A few days passed while the pirates recuperated from their injured bodies but not their injured pride. Poor One-Eyed Wally had it the worst of all because, owing to the pink-eye, he had had to remove his eye-patch, and the world learned his shameful secret. He was the embarrassed owner of two perfectly functioning eyes.
"Well, it's just that pirates always seemed so much tougher with a patch." He shrugged and blushed.
The Mexicans weren't the most subtle people and took great delight in ribbing "Wally de dos ojos" endlessly. He looked even stupider because after so many weeks in the Mexican sun, he had a very obvious tan-line where the patch had been and so no one who looked at him could forget his treachery.
"What a fockin' amadon y'are, Wally, ya look like a frickin' eejit." Irish Bill mocked him for hours on end. The pirates had never really been sure what exactly an amadon was but they knew it was a grave insult, and nobody likes to be called an ee- uh, idiot.
Nearing the end of their recuperation the pirates heard tell of a circus in the nearby town of Sihuapan. The younger pirates like One-Punch Willy were dying to go but were still suffering a bit from the fateful night. They heard tales of an oso blanco and were dying to see it. A white bear sounded like an awfully odd thing, and they wouldn't believe it could be until they had seen it with their own eyes.
One day Pepe was visiting and told them that he had heard many rumours from the people of Sihuapan, that the animal was rare and beautiful and that in the city of Mexico there were people who would pay many millions of pesos for something so magnificent.
"Are you thinking what I'm thinking?" Wally asked George.

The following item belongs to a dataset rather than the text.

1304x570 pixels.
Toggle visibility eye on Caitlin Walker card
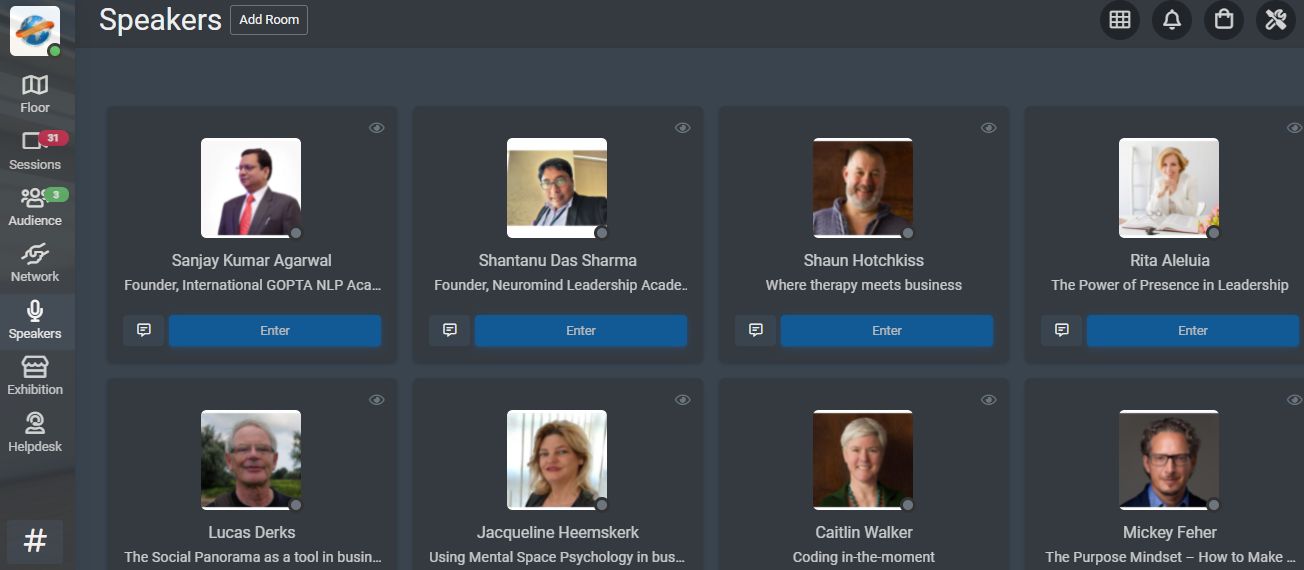click(x=989, y=400)
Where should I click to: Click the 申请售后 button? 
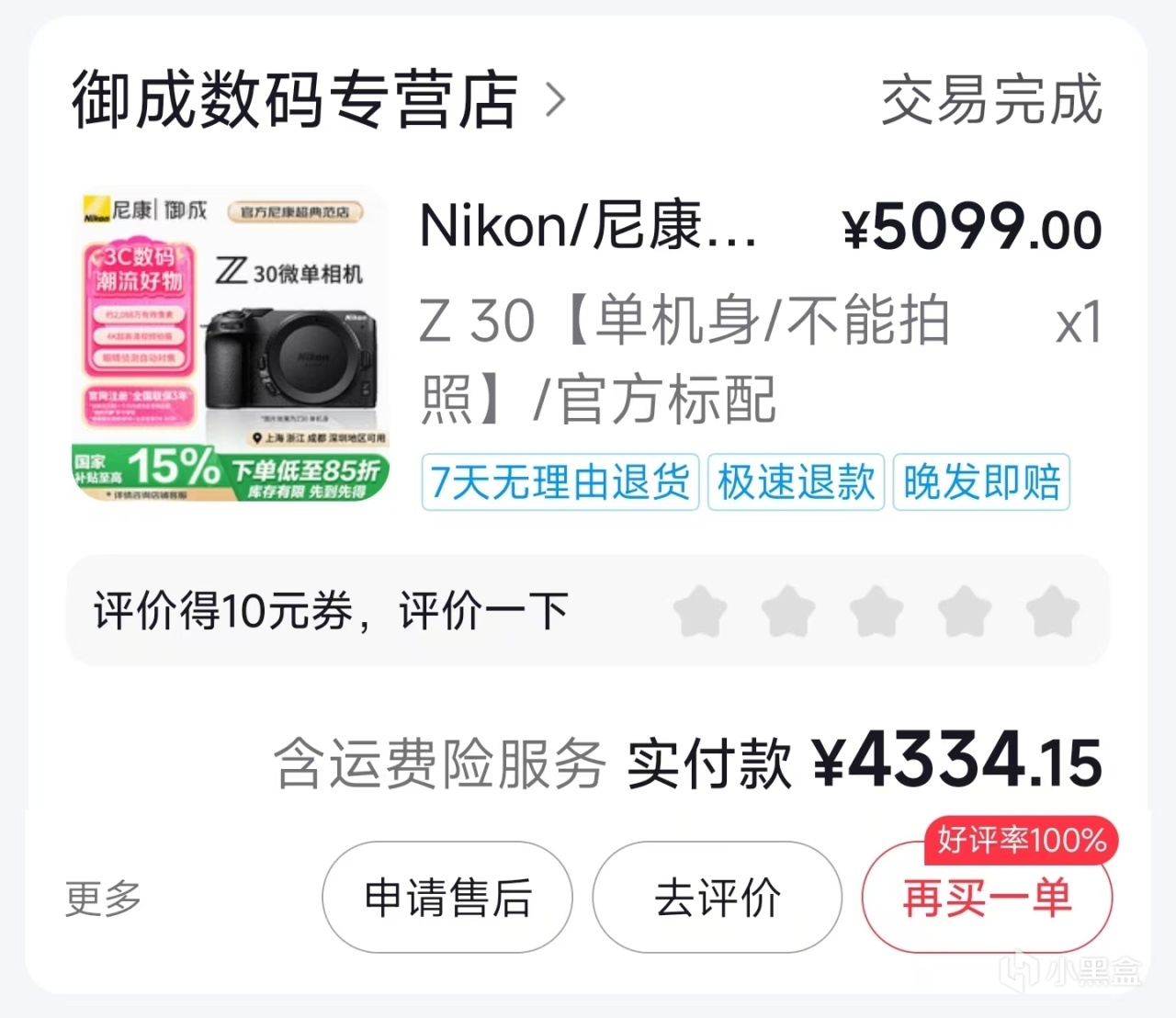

And so it was that the next day the pirates set off from the town of Comoapan, each with a beautiful parrot on his shoulder as a farewell gift from the townspeople. Well, all but One-Punch Willy who, being the most junior of the bunch had to make due with a tiny, but handsome parakeet. The poblanos had only been able to rustle up seven parrots on such short notice.
The gang was off to try their hand with a white bear, whose claws they imagined to be less fearsome than the nails of those awful duendes.